While this would pose some concern for kratom consumers who are looking to take care of their health in the long run, it doesn’t mean kratom products are any more dangerous than other items you might have in your home at this very moment.
For instance, homes with lead plumbing could contribute to lead poisoning: lead pipes, water tanks, or fittings. In some cases, it’s the city’s water pipes that could be the culprit. One prime example would be the fiasco that happened in Flint, Michigan. It led to extremely elevated levels of lead in the city’s water supply, causing irreparable damage to some of the inhabitants.
And dangerous levels of metals can be found in the fruit juice you buy, too. One study tested 45 of the popular juices sold across the country and found elevated levels in almost half of them. It focused on cadmium, lead, mercury, and inorganic arsenic. In some of the cases, just four ounces would be too much for children. Five of the juices tested posed risks to adults at four or more ounces per day. Five more posed a risk at eight or more ounces a day.
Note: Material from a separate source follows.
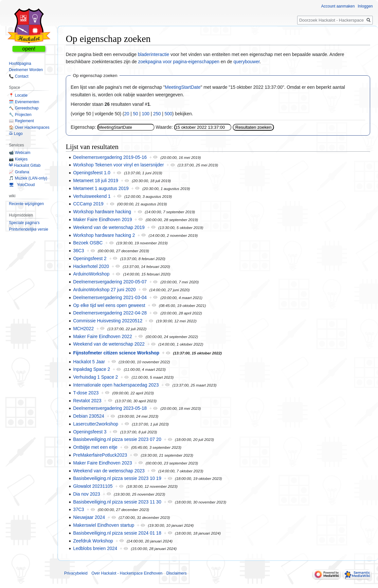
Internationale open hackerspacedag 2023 (116, 385)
Even vegetables that you might grow yourself can create unsafe lead levels in your food. Root vegetables are extremely risky in soils with elevated levels of lead since they are in direct contact with the soil and leach it from the dirt. Even leafy greens that rest on the ground can absorb the toxic metal, too.
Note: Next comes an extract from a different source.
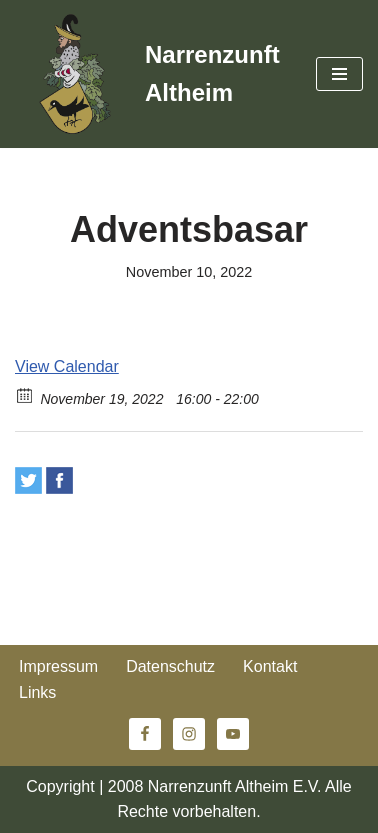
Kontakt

Now, does that mean you should stop eating vegetables or drinking juice? Of course it doesn’t. Even if you did, that still wouldn’t save you from the elevated levels that are found in a slew of other products. Yogurts, protein supplements, spices, vinegar, and candy are just a few of the different types of food products that have been shown to have high amounts of lead in some of the products.
Lead is not just found in the food products that adults eat on the daily, either. But it’s also a risk in the food we give to infants, too. Baby foods have been the subject of debate in recent years when it comes to the risk of lead toxicity some products impose on growing children. Looking at the data throughout the years, the percentage of baby food products that were found to contain traces of lead is slightly higher than all other foods. Even organic baby foods contained lead. And that trend hasn’t stopped. It’s actually becoming more prevalent. One reason for that circumstance could be because a large portion of the baby foods are produced overseas—where the restrictions are less stringent. One of the largest baby food companies in the world, Gerber, produces the majority of its food in China.
So, depending on your kratom dosage, the lead levels might surpass the recommended safety threshold provided by the FDA. But that’s no different than a multitude of other food products. And we all have to continue eating.